Maria Helena Cruz Pistori, Editora executiva de Bakhtiniana, Pontifícia Universidade Católica de São Paulo (PUC-SP), São Paulo, Brasil

bak_logoBakhtiniana. Revista de Estudos do Discurso é resultado de reflexões desenvolvidas ao longo de quase dezesseis anos pelos membros do Grupo de Pesquisa/CNPq/PUC-SP Linguagem, identidade e memória. Foi criada em 2008 e está vinculada ao Programa de Estudos Pós-Graduação da Pontifícia Universidade Católica de São Paulo/PUC-SP. Integra a coleção SciELO desde o último número de 2011 e classifica-se como Qualis A1 entre os periódicos Capes. Em formato eletrônico e bilíngue (português e inglês), sua missão é promover e divulgar pesquisas produzidas no campo dos estudos do discurso, com destaque para os estudos dialógicos. Atualmente publica três números por ano, constituídos sobretudo de artigos, resenhas e traduções elaborados por pesquisadores e/ou professores de instituições de ensino superior de pesquisa nacionais e internacionais.

Os estudiosos que tiveram os trabalhos aprovados para publicação neste primeiro número de 2016 — nove artigos e duas resenhas — certamente são familiares aos leitores de Bakhtiniana. Todos eles partilham várias características muito significativas: publicam pesquisas sobre tópicos relacionados ao pensamento bakhtiniano há aproximadamente 25 anos; contribuíram substancialmente para os estudos bakhtinianos e para a ampla área de estudos da Linguagem, Teoria e Crítica Literária; são conhecidos e muitíssimo respeitados, inspirando e aconselhando outros pesquisadores e toda uma geração de estudantes por meio de suas aulas, orientações, trabalhos publicados, palestras, traduções e organização de congressos. Esses artigos estão impregnados de uma profunda experiência conquistada nos muitos anos em que estudaram os arquivos russos e, ao mesmo tempo, trabalharam em sala de aula com seus alunos ou participaram de outros tipos de diálogos científicos. Com a contribuição de Clive Thomson como editor ad hoc, este número é prova não somente de que o compromisso deles com a área continua vigoroso e apaixonado como sempre, mas também de que o trabalho que produzem continua a ser criativo, inovador e original.

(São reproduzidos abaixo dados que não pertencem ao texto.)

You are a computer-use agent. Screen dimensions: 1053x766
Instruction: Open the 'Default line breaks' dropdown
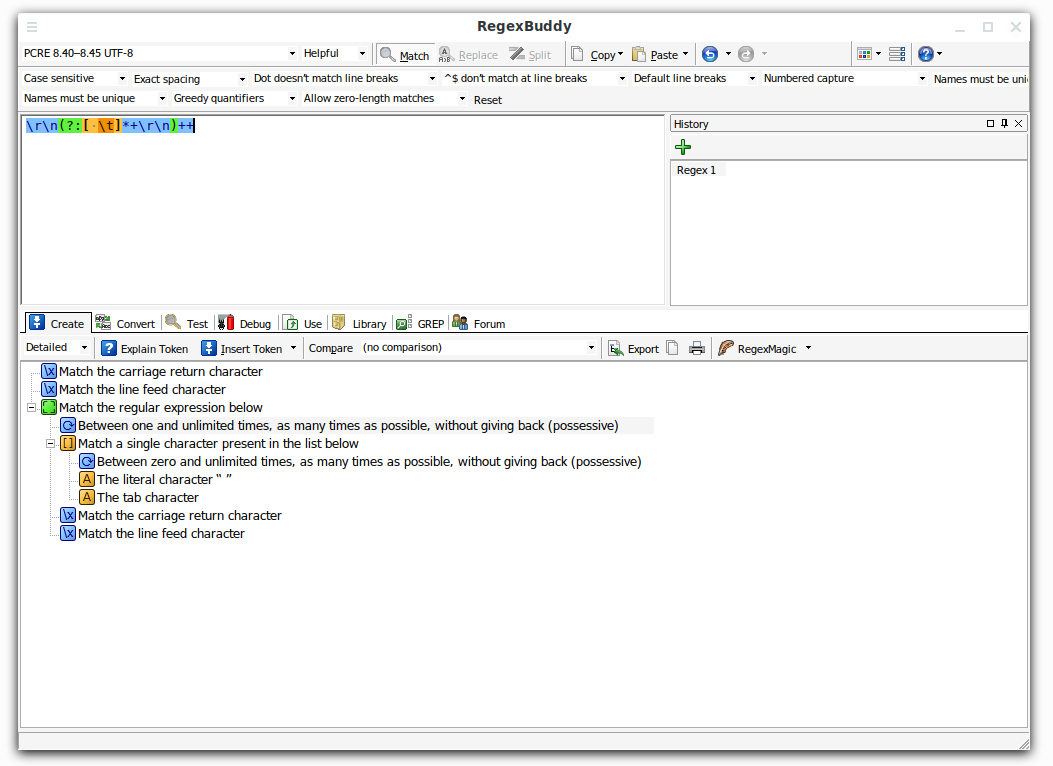tap(751, 77)
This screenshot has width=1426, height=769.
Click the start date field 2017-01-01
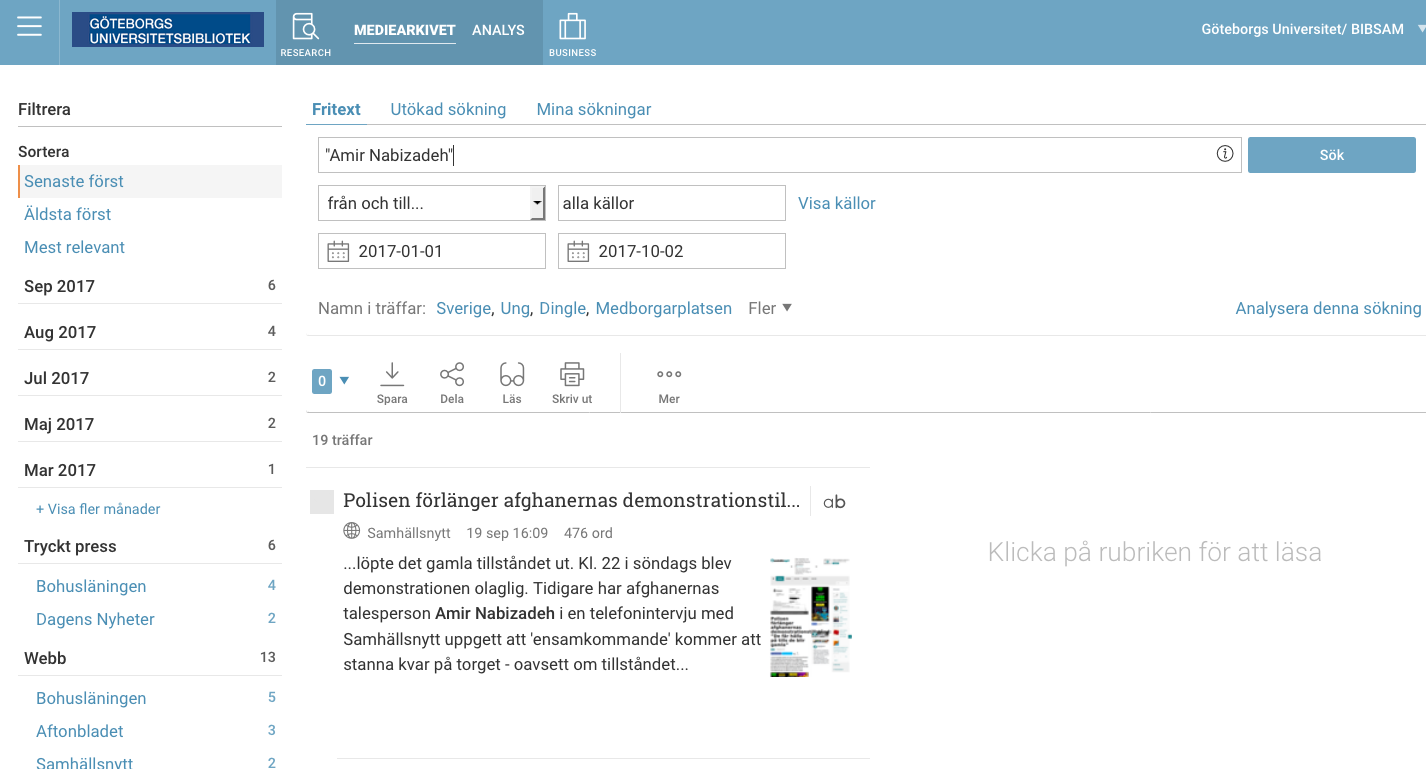[x=432, y=251]
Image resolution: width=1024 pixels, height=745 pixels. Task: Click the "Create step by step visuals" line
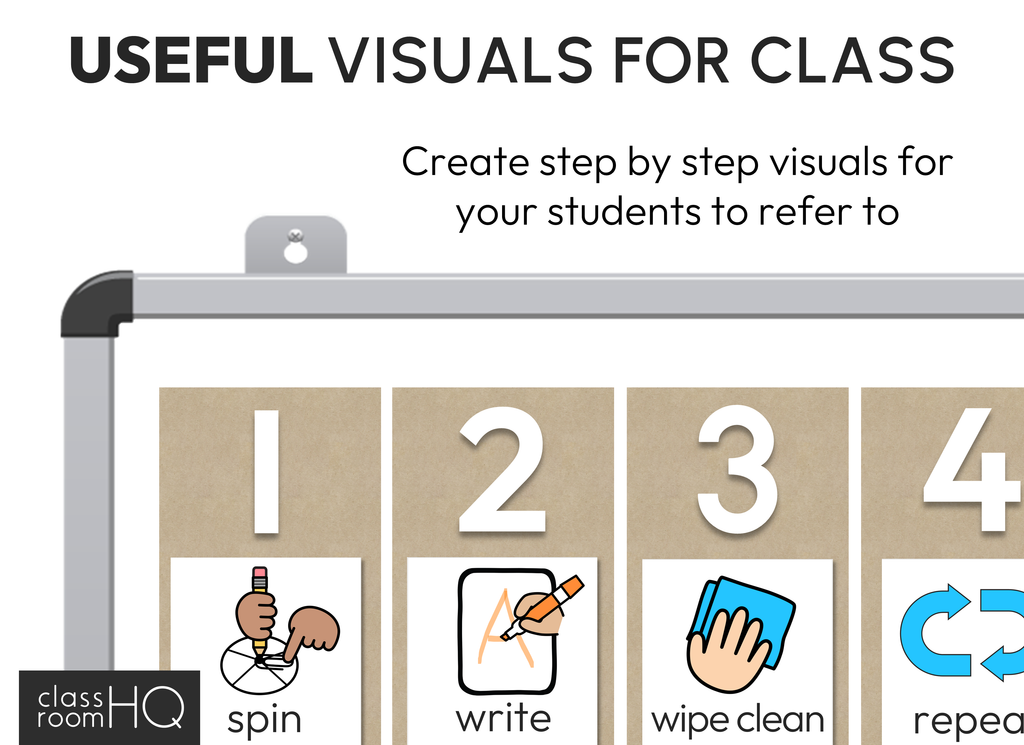coord(677,162)
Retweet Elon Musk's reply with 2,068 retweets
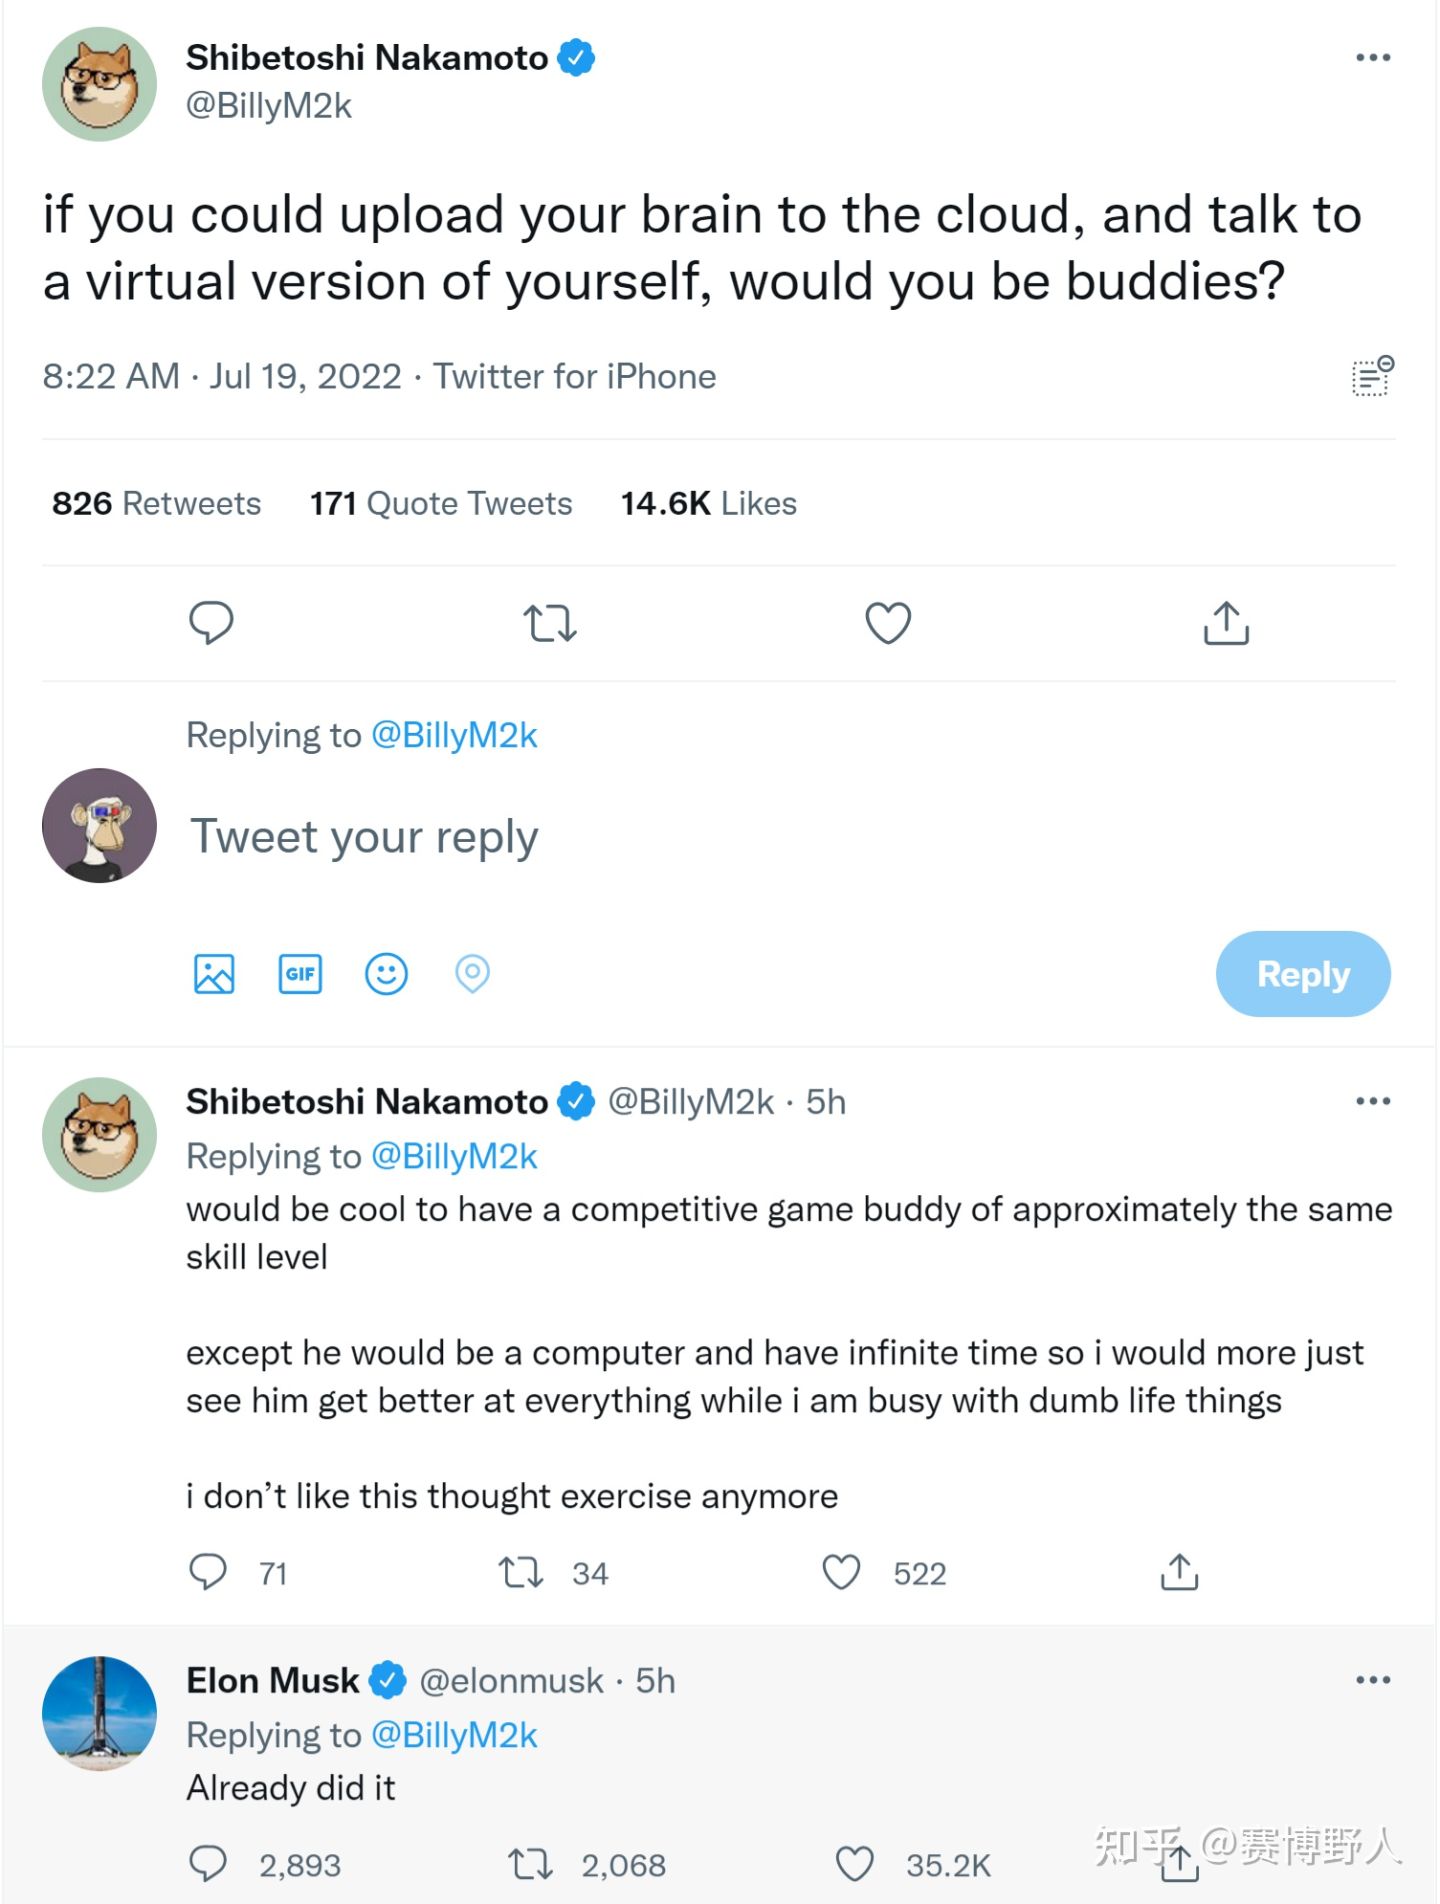Viewport: 1440px width, 1904px height. (x=529, y=1864)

Os quatro primeiros artigos, reunidos sob a rubrica (1) O tempo de Bakhtin, foram escritos por Iúri Medviédev†, Dária Medviédeva, David Shepherd — A polifonia do Círculo, Craig Brandist — A virada histórica de Bakhtin e seus antecedentes soviéticos, Caryl Emerson — Maneiras criativas de não gostar de Bakhtin: Lydia Ginsburg e Mikhail Gasparov, e Stephen Lofts — Bakhtin e Cassirer: o evento e a máquina. Cumprem uma dupla função: exploram e elucidam os vários aspectos dos contextos intelectual, social e político em que Bakhtin e os demais pensadores viveram e trabalharam; e também sugerem maneiras pelas quais suas descobertas podem ser ampliadas em novas direções. Ao examinar cuidadosamente materiais de arquivos recém-descobertos, Iúri Medviédev†, Dária Medviédeva e David Shepherd nos proporcionam uma visão da complexa relação entre as ideias de Mikhail Bakhtin e Pável Medviédev acerca da noção de polifonia. Os artigos de Craig Brandist, Caryl Emerson e Stephen Lofts também buscam oferecer uma imagem mais clara de Bakhtin e seu tempo, e refletem sobre a longa tradição nos estudos sobre a recepção da obra bakhtiniana, primariamente ocupados em observar como certas ideias foram positiva ou construtivamente apropriadas.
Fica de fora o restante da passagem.